Collected data:
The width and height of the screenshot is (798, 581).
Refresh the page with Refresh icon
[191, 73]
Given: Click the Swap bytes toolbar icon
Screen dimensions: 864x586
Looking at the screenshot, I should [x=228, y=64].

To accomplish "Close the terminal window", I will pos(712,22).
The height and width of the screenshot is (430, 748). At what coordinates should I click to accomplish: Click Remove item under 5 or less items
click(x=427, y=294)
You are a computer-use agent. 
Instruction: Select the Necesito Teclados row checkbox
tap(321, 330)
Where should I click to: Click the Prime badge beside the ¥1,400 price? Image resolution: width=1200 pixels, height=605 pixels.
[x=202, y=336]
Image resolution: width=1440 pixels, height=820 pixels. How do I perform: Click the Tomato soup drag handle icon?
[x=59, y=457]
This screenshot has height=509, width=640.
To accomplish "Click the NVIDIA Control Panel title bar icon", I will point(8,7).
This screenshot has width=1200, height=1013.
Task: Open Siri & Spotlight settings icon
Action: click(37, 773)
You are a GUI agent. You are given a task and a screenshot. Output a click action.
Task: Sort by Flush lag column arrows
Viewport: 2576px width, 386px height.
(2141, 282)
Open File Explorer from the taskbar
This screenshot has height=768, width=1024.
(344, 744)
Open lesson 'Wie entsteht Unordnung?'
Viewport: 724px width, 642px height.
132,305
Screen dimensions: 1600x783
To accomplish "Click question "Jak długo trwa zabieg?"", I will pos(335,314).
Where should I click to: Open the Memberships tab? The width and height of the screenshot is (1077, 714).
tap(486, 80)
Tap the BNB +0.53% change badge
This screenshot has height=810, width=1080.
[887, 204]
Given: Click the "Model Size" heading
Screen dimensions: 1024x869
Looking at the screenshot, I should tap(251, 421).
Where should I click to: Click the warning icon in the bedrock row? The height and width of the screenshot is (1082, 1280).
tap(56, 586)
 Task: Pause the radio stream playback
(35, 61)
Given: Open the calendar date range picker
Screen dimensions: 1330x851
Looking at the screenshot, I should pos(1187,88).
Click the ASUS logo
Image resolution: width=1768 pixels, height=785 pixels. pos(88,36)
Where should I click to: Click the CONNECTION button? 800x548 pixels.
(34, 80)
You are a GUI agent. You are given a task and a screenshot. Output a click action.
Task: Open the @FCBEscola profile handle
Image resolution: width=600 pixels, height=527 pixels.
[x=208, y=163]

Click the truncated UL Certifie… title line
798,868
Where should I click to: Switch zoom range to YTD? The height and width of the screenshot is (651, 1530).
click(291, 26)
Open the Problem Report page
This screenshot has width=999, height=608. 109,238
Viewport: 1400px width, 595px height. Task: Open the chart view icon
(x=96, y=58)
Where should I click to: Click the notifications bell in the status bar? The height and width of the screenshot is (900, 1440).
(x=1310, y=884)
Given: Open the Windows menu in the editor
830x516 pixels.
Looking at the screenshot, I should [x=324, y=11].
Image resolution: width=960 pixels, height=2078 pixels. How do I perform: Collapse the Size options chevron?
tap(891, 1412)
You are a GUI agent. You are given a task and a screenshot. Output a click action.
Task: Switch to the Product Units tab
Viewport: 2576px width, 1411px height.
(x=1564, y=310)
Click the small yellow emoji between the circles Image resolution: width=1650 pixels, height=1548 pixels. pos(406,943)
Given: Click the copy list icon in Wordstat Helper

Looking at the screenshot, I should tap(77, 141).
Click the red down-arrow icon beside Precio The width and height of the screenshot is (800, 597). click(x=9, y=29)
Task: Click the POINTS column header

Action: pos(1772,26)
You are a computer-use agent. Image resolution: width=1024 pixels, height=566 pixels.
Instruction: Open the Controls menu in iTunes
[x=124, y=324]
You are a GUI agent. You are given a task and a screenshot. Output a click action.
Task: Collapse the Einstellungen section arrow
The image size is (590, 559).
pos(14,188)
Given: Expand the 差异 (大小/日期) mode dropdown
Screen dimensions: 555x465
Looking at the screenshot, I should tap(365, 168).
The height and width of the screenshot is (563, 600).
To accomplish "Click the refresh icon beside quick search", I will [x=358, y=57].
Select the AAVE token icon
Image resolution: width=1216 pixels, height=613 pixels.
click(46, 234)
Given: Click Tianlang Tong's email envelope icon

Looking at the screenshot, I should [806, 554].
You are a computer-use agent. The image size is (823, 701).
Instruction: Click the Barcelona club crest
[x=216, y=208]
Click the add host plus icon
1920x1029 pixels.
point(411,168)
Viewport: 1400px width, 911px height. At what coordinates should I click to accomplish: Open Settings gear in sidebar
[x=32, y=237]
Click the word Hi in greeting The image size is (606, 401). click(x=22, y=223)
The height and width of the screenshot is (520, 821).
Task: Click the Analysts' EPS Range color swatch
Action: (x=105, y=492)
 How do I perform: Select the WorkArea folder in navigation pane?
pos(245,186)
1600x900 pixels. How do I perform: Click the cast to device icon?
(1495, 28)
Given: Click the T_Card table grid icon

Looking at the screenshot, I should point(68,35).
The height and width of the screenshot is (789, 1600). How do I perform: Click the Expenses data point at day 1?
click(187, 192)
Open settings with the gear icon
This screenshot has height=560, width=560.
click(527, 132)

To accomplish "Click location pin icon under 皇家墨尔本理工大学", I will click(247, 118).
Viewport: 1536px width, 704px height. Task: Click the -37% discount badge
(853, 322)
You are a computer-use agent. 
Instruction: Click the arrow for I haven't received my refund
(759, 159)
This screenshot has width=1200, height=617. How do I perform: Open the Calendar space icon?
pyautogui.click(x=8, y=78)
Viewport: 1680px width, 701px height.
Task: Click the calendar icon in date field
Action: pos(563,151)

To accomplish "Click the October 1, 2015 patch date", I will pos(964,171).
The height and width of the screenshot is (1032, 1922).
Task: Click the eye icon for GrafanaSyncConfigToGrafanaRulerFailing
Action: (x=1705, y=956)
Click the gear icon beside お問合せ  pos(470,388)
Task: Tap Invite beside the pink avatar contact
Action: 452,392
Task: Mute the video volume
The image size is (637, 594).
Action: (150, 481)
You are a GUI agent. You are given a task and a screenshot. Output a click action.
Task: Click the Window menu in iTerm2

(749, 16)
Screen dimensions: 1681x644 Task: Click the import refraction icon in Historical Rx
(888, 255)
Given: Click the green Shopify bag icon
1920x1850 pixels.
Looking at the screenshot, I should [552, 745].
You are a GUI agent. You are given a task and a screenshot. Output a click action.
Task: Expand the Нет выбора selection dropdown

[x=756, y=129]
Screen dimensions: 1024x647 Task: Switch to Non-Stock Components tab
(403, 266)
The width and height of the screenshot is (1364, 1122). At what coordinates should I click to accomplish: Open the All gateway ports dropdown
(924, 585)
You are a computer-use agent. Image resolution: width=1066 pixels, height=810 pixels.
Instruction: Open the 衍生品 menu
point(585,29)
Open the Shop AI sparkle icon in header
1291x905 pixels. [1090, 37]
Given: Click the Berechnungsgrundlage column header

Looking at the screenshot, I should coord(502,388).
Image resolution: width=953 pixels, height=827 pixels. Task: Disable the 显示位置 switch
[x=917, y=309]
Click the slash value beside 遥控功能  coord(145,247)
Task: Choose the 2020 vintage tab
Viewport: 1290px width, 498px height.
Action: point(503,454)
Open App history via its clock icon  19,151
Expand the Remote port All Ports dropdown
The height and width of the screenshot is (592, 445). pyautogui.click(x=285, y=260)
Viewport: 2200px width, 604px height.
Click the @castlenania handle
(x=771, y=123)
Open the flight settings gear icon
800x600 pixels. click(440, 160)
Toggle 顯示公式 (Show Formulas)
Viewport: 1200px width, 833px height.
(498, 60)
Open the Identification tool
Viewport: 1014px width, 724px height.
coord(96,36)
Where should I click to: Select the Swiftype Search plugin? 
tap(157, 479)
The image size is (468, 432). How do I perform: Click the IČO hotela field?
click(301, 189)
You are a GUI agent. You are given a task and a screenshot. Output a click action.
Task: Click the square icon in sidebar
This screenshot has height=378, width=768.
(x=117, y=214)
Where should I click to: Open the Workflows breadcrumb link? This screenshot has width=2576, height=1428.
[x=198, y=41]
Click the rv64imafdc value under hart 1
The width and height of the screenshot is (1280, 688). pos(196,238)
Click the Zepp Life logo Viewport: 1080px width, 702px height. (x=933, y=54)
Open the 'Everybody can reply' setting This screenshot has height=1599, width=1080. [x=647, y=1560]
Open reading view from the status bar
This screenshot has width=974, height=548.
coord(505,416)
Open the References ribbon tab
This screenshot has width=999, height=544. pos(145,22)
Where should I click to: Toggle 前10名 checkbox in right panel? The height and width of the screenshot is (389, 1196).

§ **Exercise details**
The answer must be a single number: how many lines of the data include the string "computer".

§ **Exercise answer**
5